Remembering 9/11: Preparing for Emergencies in the Workplace

September 8, 2011

The Lessons Learned from 10 Years Ago and from Recent Events

As we near the 10th anniversary of the tragic events of September 11th—a day that will never be forgotten in history—Maryland was one of many states of the northeastern region of the United States to receive a gentle reminder of the importance of preparing for life’s unexpected events.

On Tuesday, August 23rd, Maryland experienced its first major earthquakes in decades and just 4 days later, Maryland went dark thanks to the wrath of Hurricane Irene.  While these natural disasters left their own paths of destruction that pale in comparison to that of 9/11, there’s certainly a lesson to be learned about preparing yourself for emergencies at the workplace.

The office can present a lot of different environmental challenges during times of emergencies.  From high-rise buildings to large amounts of people, there is a considerable amount of preparation needed to prepare everyone at the office for the unexpected.

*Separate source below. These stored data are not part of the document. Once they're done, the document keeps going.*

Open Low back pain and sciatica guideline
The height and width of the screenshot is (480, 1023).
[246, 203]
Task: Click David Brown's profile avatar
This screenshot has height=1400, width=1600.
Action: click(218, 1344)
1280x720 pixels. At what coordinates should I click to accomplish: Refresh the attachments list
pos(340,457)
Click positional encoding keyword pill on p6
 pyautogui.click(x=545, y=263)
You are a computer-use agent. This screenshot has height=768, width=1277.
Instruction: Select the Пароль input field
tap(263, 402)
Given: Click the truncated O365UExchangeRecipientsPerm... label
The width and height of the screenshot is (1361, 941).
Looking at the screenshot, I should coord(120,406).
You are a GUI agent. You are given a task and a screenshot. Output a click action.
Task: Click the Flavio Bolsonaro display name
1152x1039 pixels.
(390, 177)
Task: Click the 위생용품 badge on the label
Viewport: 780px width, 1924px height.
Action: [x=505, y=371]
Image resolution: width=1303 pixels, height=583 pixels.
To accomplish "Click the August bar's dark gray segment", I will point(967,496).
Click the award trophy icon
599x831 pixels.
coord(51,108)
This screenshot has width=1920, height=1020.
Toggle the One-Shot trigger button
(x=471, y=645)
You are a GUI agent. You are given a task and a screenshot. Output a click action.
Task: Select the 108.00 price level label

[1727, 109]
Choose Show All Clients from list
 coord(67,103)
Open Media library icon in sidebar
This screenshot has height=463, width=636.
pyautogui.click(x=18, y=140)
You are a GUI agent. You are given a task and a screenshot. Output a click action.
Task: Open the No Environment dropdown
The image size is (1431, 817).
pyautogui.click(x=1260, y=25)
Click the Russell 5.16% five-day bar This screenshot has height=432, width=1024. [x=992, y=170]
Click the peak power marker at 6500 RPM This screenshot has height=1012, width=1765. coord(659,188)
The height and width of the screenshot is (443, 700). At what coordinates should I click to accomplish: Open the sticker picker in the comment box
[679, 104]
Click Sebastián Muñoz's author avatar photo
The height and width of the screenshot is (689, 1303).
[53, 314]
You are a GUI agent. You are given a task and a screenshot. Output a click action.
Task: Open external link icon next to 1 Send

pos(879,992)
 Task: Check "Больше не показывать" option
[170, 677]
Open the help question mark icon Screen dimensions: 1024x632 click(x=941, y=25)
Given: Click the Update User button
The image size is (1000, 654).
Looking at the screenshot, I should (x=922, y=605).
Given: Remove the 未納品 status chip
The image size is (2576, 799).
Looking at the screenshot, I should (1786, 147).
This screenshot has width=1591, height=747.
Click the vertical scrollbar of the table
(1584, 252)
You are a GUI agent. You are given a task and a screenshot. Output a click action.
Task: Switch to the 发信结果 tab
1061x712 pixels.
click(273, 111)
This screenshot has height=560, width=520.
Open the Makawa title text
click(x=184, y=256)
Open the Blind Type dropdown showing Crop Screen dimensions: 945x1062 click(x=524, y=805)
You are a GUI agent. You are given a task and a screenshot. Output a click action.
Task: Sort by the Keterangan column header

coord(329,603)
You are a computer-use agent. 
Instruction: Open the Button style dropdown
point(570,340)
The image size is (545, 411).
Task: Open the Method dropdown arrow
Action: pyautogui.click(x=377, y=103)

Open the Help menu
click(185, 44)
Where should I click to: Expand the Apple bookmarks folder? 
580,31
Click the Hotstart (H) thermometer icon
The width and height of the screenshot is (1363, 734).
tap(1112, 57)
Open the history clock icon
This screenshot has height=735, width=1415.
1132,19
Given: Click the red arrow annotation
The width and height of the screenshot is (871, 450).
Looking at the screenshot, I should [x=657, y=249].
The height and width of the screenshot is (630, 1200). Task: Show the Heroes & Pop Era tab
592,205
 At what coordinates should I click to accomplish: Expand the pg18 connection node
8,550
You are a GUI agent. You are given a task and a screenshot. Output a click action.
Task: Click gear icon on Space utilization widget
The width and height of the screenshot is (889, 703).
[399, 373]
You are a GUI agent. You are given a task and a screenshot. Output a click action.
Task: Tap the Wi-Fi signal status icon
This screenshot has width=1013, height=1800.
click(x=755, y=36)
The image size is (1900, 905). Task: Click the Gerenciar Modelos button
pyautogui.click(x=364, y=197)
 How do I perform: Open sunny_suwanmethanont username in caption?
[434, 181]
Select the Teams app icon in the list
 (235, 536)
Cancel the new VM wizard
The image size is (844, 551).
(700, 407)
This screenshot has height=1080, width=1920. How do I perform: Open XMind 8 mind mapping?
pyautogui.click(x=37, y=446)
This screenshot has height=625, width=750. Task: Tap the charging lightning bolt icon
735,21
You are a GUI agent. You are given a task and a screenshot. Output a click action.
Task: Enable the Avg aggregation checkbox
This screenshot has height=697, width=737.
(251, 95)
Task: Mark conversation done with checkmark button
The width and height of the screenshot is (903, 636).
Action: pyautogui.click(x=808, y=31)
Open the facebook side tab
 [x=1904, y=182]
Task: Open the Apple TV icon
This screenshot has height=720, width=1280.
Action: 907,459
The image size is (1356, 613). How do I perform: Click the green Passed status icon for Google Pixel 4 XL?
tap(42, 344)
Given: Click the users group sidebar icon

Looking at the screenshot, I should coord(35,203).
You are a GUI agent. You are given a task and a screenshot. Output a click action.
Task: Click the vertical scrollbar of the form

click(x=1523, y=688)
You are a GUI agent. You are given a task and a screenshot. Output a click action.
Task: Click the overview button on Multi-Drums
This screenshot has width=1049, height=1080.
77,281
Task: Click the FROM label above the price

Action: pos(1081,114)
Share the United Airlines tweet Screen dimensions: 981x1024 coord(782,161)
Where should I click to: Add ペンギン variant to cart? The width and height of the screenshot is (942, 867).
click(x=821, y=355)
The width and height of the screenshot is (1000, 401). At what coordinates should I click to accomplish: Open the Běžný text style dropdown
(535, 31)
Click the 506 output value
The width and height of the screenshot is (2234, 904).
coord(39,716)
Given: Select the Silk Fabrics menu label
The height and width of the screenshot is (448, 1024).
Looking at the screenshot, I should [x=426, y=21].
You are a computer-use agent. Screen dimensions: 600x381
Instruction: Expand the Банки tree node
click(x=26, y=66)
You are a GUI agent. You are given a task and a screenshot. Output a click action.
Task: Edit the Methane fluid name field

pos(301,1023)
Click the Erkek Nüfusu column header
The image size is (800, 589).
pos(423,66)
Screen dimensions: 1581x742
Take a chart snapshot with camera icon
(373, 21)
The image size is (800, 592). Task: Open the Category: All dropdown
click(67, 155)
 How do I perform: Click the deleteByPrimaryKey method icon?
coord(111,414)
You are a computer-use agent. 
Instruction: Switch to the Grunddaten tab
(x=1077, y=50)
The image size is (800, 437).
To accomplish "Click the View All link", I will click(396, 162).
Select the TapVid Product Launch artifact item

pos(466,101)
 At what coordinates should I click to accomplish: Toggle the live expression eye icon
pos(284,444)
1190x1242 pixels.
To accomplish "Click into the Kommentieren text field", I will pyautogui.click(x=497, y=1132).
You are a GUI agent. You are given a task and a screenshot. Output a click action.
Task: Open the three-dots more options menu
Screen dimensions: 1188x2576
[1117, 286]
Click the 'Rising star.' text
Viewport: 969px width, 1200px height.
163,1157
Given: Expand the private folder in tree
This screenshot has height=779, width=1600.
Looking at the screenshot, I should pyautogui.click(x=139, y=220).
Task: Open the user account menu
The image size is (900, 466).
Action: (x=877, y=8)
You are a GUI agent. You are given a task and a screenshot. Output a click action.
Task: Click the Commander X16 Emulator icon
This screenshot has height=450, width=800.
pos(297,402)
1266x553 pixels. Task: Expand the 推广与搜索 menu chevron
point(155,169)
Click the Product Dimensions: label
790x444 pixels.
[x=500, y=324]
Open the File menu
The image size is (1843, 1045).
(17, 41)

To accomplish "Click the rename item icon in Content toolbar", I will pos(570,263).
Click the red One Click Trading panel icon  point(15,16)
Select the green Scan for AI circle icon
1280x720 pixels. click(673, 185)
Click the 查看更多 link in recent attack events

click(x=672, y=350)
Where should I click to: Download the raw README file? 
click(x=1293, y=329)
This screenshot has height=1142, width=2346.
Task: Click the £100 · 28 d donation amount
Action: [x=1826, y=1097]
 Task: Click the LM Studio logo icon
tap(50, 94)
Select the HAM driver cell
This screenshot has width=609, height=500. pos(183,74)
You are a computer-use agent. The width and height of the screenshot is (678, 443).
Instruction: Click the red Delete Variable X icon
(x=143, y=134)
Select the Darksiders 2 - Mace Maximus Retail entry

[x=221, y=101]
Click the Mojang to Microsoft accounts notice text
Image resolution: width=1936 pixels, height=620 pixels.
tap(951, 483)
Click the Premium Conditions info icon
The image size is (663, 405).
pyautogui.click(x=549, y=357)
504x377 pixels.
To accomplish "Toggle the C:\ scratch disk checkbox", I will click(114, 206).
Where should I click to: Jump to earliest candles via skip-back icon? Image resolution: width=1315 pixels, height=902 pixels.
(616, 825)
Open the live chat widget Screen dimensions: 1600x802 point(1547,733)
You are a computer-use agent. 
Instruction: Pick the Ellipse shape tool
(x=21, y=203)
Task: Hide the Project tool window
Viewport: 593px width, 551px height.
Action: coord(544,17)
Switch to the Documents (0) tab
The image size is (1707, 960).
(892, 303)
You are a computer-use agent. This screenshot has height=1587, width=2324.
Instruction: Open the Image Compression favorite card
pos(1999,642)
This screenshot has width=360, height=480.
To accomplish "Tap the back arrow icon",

According to the U.S. Department of Labor Occupational Safety & Health Administration (OSHA), there are just a few things that a workplace should consider when developing a plan for the office:

  • Develop a preferred method for reporting fires and other emergencies;
  • Create an evacuation policy and procedure;
  • Establish emergency escape procedures and route assignments, such as floor plans, workplace maps, and safe or refuge areas;
  • Compile names, titles, departments, and telephone numbers of individuals both within and outside your company to contact for additional information or explanation of duties and responsibilities under the emergency plan;
  • Put procedures in place for employees who remain to perform or shut down critical plant operations, operate fire extinguishers, or perform other essential services that cannot be shut down for every emergency alarm before evacuating; and
  • Define rescue and medical duties for any workers designated to perform them.